The farm staff is split between sites, and the people who aren’t in The Cloud never get to experience the easy parts of how it’s supposed to work, and the people who are in The Cloud don’t understand why the people back on the farm won’t stop whining about one stupid goat, how hard can it be compared to the thousands of fish the pond has scaled to? The nitrogen management problems alone are way harder than one manky animal!


This is a silly example story, but it illustrates a problem I see a lot of organizations encountering. There is a lot that you can loft up into the cloud, a lot of services and servers that can be cattle, easily-scriptable, ready to spin up or down without much fuss. But there are still many many many organizations that have 3-legged goats as servers.
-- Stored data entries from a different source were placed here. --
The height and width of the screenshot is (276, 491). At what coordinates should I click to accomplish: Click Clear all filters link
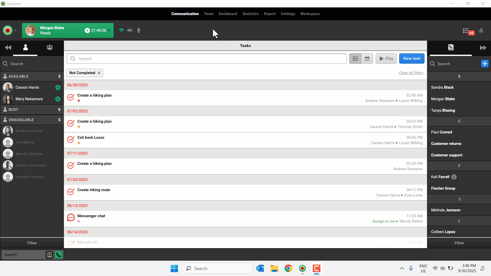tap(411, 73)
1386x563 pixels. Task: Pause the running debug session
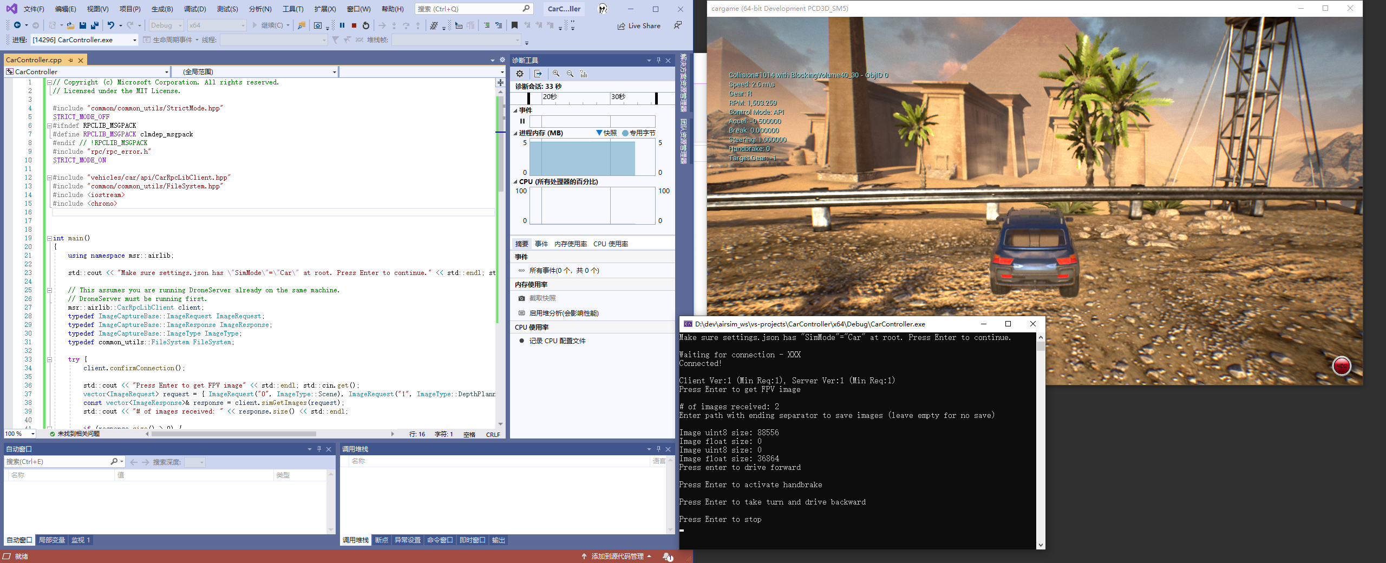click(342, 25)

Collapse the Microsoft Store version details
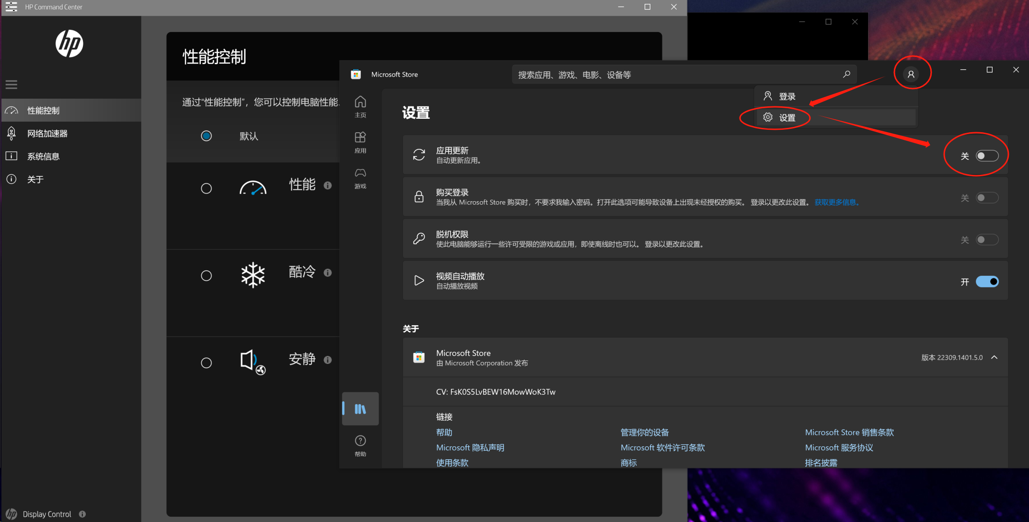tap(994, 357)
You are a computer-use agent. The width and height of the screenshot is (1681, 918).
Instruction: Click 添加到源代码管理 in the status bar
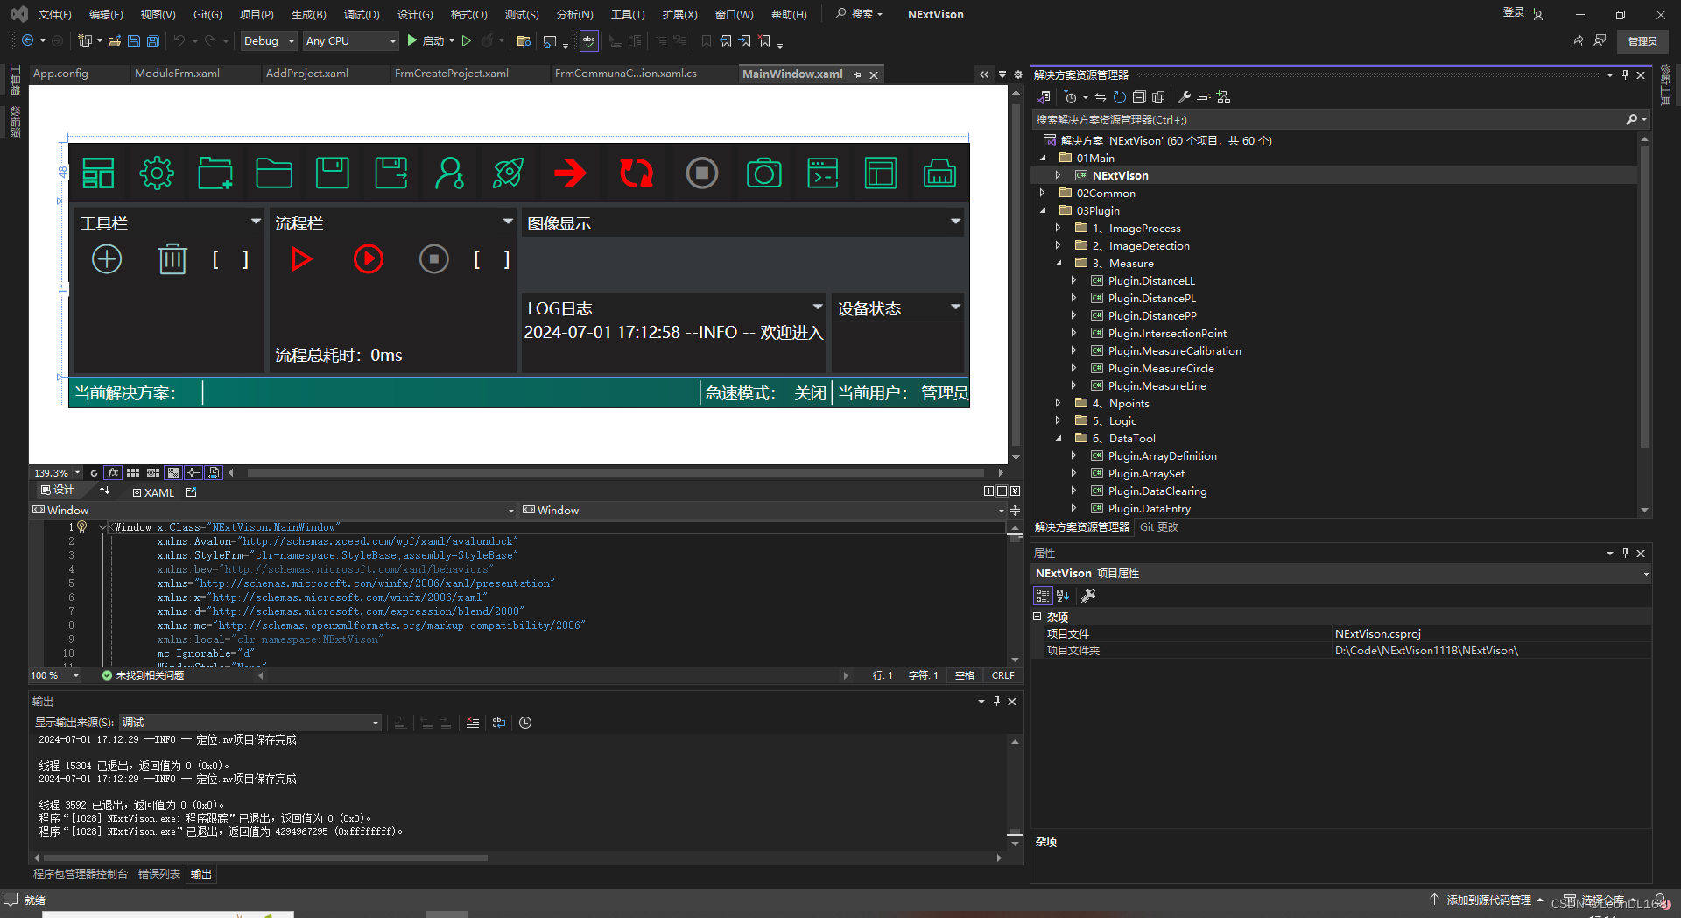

They may live on VMWare now, but they are still too singular, too vendor-locked for anyone to be able to easily replicate them in a cloud, even a nice virtual machine in the cloud. If your licenses are by CPU, how do you translate that? If the program and the data are stateful, and cannot be separated, how do you manage that? How do you monitor an architecture that is multi-modal, some still in the data center and some in someone else’s data center? If a server is stateful, and writing to logs, even if it’s all virtualized, you still need some kind of alerting system to warn you when your logs are filling up disk space, and that’s not the kind of alerting the cloud vendors have been excited to build.

When someone tells you that they have a datacenter, or a legacy product, or that they can’t upgrade to the new version you’re selling, I promise you, it’s not because they haven’t thought about their options. They have, and this is the best option they have given their resources.

A while ago, there was a discussion on Twitter about how “bad code” was that way because whoever wrote it was operating under constraints we didn’t understand. The same is true of infrastructure. It is very easy for those of us working for cloud-native, SaaS-style companies to feel impatient about systems administration, but it’s never going away, no matter what it’s called and what the scope is. Someone, somewhere, is keeping the servers up and listening for alerts and being on call and performing backup and knowing the percentages on disk and cable failure.

Possibly while a donkey is glaring at them.